Monday, 02 April 2012
I love being a nanny. I love being so intimately involved in the lives of children and helping to shape who they are. Though it can sound intimidating to have such an impact on someone, I really think I do a good job and I really do try very hard at what I do. I always try to make sure that the two children I watch, who I'll call Anna and Ryan, are well taken care of. Anna is a spunky, intelligent 4 and a half year old and Ryan just turned 15 months. But I need a little bit of advice/help when it comes to Ryan.
You see, I am also a parent, to a beautiful 19 month old son, who I'll call Jake (sorry, I'm very private--no real names). Jake is amazing. He has done everything early and is very smart for his age, not just according to friends and family but according to his doctor as well. He's also just a really fun child. Always laughs so loudly and is always doing something new and interesting. Although it is not fair to compare Jake and Ryan, I do anyway. Ryan is really far behind. But not just far behind, he cries all the time. And well, to be honest, he's just no fun.
I know he's a baby and that he can't be held responsible for his actions the way that an older child can. But I'm going to be honest about my feelings. I don't like him. I do care about him and I am very nurturing to him, making sure he's constantly stimulated. However, no matter what, that boy is always whining and wailing. I sit him down--here comes the high pitch screams and crocodile tears. I take away something--he just loses his mind. I tell him, "No", and he goes haywire. That boy has a meltdown over everything. He also screams a lot. As in, just sitting there playing with his toys, and just looks up and starts screaming to the top of his lungs. Not mad, not happy. Just screams.

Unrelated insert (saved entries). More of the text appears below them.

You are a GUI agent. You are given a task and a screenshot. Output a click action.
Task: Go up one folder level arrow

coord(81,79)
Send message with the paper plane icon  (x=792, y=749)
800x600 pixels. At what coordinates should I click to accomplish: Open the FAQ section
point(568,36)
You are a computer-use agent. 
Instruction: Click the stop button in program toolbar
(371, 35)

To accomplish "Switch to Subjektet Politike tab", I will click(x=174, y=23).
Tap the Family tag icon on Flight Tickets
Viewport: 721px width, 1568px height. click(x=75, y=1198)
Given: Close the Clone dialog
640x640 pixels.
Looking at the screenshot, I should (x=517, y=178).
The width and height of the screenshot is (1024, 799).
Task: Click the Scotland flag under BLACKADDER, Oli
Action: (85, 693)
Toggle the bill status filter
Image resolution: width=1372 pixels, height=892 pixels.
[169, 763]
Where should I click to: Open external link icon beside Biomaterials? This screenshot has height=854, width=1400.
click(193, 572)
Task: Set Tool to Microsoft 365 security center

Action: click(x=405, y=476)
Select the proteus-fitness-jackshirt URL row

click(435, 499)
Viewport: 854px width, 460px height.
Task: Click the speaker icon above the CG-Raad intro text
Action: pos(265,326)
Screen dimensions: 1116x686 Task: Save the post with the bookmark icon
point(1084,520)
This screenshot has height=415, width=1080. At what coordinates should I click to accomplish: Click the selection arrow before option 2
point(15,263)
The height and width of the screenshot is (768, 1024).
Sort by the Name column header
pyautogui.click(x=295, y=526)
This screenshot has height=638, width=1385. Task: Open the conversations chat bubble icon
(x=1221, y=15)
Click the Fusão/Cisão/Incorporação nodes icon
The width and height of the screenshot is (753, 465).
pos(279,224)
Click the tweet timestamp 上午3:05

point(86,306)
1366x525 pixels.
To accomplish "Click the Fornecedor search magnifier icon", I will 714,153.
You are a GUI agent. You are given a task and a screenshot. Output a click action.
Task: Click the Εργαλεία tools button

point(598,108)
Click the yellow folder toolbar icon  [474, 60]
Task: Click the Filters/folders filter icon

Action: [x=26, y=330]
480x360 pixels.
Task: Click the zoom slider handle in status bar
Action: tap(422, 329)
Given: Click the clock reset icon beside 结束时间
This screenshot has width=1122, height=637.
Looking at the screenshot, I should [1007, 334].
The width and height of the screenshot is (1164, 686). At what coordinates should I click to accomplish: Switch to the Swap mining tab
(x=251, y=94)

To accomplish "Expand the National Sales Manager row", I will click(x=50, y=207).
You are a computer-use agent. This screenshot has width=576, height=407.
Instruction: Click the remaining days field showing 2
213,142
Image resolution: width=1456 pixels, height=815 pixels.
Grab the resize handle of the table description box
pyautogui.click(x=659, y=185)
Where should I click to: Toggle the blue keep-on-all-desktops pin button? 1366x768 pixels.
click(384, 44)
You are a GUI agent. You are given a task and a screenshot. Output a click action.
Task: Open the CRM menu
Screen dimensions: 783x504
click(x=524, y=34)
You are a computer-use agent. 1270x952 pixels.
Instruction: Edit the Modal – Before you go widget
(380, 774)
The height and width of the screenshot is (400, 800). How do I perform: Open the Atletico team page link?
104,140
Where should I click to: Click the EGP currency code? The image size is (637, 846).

He falls all the time as well because he just runs into things. Mentally, he acts like my son did at 10 months old, yet he's 15. It makes me so mad! It's so frustrating when I'm trying to spend time with Anna or just cleaning up around the house, and he falls ever so slightly and he starts screaming. I want to be like, "Ryan, get a grip!" It's hard for me to feel sorry for him when I feel like he needs to just be normal and calm down. I want to give him the care and love he deserves, but it's hard. It's really hard. I have been told I am an extremely patient person. I never yell and it takes a lot to get to me. But I am with this boy 10 hours a day, 3-4 days a week, and let me tell you, it gets to you after a while, especially when your ears are ringing from his constant screaming.
So I'm wondering if anyone has ever dealt with a child like Ryan? And also, does it sound like he has a mental problem? He doesn't really say any words and doesn't really even babble. He screams, and says "mama". That's all I've ever heard him say. If there is something wrong with him, then it would help me to deal with him because I would be more understanding and less mad. I am not comfortable enough with his parents to tell them that I think something is wrong with their son. I've tried hinting things here or there but I think that it makes them uncomfortable to talk about it. I think they are aware that something is different, especially since he is so far behind where Anna was at that age. I really just want to enjoy my job and not come home with a pulsating headache every night. Please help!